'TEK BAŞINA PARAYLA AÇIKLANAMAYACAK BİR BAŞARISIZLIK VAR'
Şirin, "PISA üç yılda bir yapılan bir sınav sistemi. Bu nedenle sadece diğer ülkelere kıyasen değil, kendi içinizde de bir değerlendirme yapma şansını size veriyor. Bu bağlamda Milli Eğitim Bakanı’nın diğer ülkelerin eğitime daha fazla kaynak ayırması sayesinde başarılı oldukları yönündeki açıklaması gerçeği tam olarak yansıtmıyor. Zira 2013 yılına göre Türkiye de daha fazla kaynak ayırmış durumda eğitime. Tek başına parayla açıklanamayacak bir başarısızlık ve beceriksizlik ile karşı karşıyayız" dedi.
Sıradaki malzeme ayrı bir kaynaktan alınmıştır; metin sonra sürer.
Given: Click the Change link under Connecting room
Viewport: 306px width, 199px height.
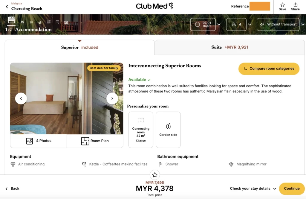Looking at the screenshot, I should click(141, 141).
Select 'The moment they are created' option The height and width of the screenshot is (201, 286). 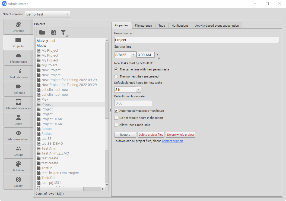click(116, 76)
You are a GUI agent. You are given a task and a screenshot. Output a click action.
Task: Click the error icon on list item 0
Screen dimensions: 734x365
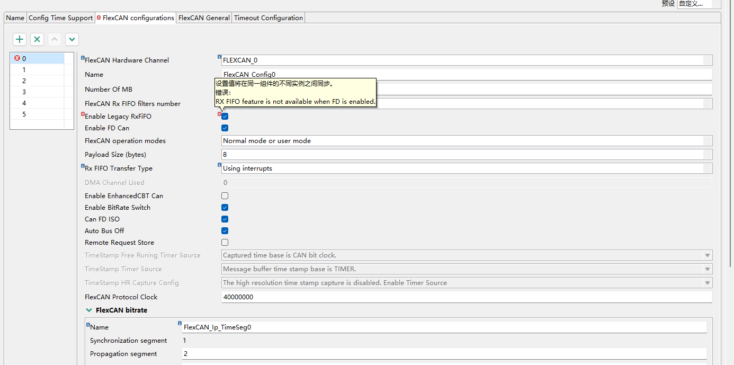[16, 58]
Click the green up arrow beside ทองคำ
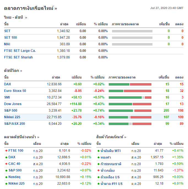This screenshot has height=189, width=188. click(98, 157)

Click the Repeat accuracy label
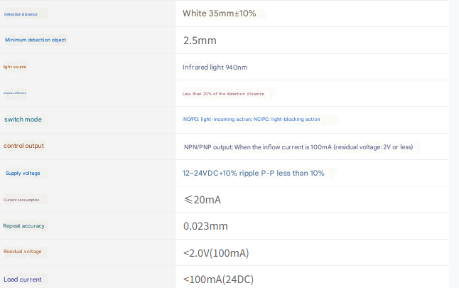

Milli Eğitim Bakanı’nın ‘Fen lisesi öğrencileri ile girseydik sınava başarılı olurduk’ mealindeki sözlerini de değerlendiren Şirin, "Türkiye’de Fen Lisesi öğrenci oranı yüzde 3’tür. Siz en başarılı yüzde 3 ile diğer ülkelerin ortalamasını kıyaslamak istiyorsunuz. O zaman Singapur’da en başarılı yüzde 3’ü ile girsin sınava… Sonuç değişmeyecektir" diye konuştu.
'BAHANE ÜRETMEK YERİNE GERÇEKLERLE YÜZLEŞİLMELİ'
Önümüzdeki yüzyılın, kimin daha çok petrolü var ya da kim daha çok inşaat yapmış değil de, kimin yurttaşı daha becerikli yarışı olduğunu söyleyen Şirin, "Türkiye’nin bu yarışta başarılı olmasının tek koşulu, adalet, özgürlük ve eğitim alanlarında atacağı adımlardır" dedi. Şirin, "Krizden çıkmanın tek yolu bu üç sac ayağını iyi oturtmaktır. Sadece eğitim kalkınmayı sağlayamaz. Adil bir rekabet ortamı, hukukun üstünlüğü ilkesi de gereklidir. Diğer bir husus özgürlüktür. Özgürce düşünmek, düşündüklerini özgürce paylaşmak ve geliştirmek" ifadelerini kullandı.
'OKUL ÜZERİNDEN KİMLİK İNŞASI 1930’LARDA BİLE BAŞARILI OLAMADI'
Şirin, "Siz bu kadar İmam Hatip açıyorsunuz. Peki Arapça öğretebiliyor musunuz? Suriyeli mültecilerin eğitimini sağlayacak Arapça bilen İmam Hatipliniz var mı?’ diye sordu. Şirin bu meselenin yani ‘okul üzerinden kimlik inşa etme’ devrinin kapandığına dikkat çekerek ‘ Ulus devletin ulus devlet olduğu zamanlarda, 1930’larda okullar üzerinden kimlik inşası başarıya ulaşmamışken, Sovyetlerin, Kemalizmin durumu ortadayken, bugün bu politikaların bir anlamı yoktur" dedi.
Türkiye’nin elindeki en büyük sermayenin genç, dinamik nüfus potansiyeli olduğunu söyleyen Şirin, katma değer ekonomisi yaratabilmesinin ve krizden çıkabilmesinin tek koşulunun ‘adalet- özgürlük ve eğitim’ olduğunun bir kez daha altını çizdi.